§ **INSTRUCTIONS FOR THE TASK**: Rewrite the rows from the line with "The width and height of the screenshot is (1542, 784)." through the line with "Click the gray", switching "gray" to "green" and changing nothing else.

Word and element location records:
☆ ☆ ☆

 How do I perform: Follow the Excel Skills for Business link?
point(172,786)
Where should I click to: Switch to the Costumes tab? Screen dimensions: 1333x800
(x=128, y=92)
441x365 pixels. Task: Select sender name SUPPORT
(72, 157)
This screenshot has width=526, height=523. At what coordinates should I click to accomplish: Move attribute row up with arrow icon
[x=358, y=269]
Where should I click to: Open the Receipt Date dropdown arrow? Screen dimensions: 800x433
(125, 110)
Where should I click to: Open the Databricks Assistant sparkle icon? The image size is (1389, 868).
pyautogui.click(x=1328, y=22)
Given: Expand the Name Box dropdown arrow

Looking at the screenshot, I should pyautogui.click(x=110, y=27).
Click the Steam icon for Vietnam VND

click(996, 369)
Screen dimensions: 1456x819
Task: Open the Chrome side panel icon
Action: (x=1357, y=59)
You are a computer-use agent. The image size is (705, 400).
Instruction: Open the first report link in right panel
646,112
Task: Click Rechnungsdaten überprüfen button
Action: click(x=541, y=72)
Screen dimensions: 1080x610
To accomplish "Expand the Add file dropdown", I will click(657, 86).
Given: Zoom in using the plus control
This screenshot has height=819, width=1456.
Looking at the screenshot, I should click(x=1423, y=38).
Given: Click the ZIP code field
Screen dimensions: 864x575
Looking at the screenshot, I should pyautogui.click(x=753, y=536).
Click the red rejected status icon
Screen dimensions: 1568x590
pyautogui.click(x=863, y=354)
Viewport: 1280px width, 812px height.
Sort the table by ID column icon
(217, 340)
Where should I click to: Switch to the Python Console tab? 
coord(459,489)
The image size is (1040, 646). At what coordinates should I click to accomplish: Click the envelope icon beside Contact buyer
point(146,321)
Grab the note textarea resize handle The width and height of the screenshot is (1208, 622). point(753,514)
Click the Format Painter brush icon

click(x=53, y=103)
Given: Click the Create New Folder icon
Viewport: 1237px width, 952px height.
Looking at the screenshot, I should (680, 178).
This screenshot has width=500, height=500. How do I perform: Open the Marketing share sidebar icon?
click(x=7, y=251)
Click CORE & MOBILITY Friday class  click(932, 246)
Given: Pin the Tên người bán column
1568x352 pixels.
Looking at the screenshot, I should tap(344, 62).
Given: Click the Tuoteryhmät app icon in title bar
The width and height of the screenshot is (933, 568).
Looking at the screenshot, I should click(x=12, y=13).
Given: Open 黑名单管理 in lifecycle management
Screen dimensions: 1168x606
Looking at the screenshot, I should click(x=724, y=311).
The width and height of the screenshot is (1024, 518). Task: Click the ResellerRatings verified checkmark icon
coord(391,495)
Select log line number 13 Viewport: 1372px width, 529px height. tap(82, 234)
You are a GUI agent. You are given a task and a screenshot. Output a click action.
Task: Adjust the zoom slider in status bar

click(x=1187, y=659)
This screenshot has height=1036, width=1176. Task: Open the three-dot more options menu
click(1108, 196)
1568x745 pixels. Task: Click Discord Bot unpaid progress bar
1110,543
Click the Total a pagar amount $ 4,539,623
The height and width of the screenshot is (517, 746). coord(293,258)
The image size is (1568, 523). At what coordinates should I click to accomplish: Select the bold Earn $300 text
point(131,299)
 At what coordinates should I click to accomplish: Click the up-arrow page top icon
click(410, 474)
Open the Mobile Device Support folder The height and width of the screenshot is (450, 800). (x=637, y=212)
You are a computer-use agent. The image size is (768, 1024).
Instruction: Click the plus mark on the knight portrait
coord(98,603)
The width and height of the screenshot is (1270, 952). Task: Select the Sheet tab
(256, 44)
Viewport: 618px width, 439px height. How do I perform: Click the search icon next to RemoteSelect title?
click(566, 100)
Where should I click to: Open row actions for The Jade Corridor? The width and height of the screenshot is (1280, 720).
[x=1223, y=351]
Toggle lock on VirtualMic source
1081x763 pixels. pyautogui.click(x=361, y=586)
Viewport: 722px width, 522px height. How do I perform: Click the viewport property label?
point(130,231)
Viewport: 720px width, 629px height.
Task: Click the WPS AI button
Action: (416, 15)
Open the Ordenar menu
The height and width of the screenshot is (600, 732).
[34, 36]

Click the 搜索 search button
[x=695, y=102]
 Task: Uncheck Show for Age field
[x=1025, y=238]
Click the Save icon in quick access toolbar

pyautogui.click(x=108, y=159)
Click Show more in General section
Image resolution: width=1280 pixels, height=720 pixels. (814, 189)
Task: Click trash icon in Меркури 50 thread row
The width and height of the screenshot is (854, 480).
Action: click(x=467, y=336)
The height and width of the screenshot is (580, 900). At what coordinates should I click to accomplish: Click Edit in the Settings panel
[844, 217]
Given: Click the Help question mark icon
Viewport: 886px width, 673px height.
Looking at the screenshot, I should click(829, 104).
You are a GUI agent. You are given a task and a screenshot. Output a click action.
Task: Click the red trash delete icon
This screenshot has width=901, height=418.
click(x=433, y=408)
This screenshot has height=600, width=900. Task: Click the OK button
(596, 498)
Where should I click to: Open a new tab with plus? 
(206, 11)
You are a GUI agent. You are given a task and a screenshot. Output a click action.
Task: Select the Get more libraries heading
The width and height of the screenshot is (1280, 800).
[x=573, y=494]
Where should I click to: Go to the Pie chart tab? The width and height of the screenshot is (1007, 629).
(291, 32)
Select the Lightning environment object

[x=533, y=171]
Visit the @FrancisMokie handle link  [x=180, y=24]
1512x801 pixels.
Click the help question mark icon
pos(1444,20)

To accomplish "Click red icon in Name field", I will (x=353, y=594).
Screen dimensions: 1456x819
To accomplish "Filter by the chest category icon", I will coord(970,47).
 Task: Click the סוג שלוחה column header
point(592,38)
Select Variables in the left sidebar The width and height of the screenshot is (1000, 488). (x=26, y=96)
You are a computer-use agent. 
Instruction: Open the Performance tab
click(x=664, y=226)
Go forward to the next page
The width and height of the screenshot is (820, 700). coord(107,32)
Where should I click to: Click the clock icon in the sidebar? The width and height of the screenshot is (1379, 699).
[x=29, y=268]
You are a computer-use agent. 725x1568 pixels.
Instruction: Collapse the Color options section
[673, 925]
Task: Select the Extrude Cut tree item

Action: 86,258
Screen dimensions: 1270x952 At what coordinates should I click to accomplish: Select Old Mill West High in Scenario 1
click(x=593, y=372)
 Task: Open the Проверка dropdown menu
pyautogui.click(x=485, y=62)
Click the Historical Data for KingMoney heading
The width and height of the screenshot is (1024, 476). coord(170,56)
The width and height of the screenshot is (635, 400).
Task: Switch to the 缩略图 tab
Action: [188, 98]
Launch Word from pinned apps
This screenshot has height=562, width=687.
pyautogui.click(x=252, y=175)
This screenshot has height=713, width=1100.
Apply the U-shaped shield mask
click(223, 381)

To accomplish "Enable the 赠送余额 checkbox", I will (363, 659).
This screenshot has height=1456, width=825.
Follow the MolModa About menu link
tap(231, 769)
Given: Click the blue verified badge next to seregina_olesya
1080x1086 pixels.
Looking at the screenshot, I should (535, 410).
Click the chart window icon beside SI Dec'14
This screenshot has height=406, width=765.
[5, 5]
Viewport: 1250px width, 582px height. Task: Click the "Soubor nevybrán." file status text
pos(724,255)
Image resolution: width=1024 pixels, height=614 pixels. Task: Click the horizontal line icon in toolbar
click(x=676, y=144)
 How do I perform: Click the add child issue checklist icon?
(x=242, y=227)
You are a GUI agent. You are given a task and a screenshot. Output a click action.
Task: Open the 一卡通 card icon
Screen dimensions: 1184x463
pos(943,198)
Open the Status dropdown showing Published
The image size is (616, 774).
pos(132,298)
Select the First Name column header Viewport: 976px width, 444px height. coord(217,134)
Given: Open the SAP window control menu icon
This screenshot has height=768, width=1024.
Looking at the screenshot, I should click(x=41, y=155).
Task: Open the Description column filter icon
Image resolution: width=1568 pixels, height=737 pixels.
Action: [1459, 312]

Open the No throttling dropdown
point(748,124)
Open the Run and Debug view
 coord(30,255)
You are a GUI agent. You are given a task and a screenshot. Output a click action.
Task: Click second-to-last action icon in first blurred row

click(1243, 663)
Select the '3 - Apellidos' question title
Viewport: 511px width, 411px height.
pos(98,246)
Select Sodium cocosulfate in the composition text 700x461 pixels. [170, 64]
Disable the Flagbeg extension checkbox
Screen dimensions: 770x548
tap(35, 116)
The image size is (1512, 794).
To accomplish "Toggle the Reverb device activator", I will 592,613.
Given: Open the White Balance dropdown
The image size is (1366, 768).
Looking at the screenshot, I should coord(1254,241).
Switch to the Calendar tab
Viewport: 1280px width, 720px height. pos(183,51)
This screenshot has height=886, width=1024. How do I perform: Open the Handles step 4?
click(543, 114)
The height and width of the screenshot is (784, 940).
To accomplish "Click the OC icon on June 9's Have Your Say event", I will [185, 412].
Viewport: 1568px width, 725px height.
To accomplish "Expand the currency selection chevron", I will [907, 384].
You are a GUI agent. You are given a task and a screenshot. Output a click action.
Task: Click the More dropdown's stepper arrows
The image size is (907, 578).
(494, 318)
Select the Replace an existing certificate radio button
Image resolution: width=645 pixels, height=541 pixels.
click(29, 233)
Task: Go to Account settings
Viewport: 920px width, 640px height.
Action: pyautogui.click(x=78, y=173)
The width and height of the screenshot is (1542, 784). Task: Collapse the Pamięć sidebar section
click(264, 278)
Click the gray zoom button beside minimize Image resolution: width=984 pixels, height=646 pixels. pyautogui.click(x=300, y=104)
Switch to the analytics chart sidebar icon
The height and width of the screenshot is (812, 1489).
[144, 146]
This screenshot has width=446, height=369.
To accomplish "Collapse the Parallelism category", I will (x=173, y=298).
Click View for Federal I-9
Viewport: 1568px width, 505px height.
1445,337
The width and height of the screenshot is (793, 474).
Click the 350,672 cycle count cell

☆ ☆ ☆

§ **COMPLETED EXERCISE**:
The width and height of the screenshot is (1542, 784). Task: Collapse the Pamięć sidebar section
click(264, 278)
Click the green zoom button beside minimize Image resolution: width=984 pixels, height=646 pixels. pyautogui.click(x=300, y=104)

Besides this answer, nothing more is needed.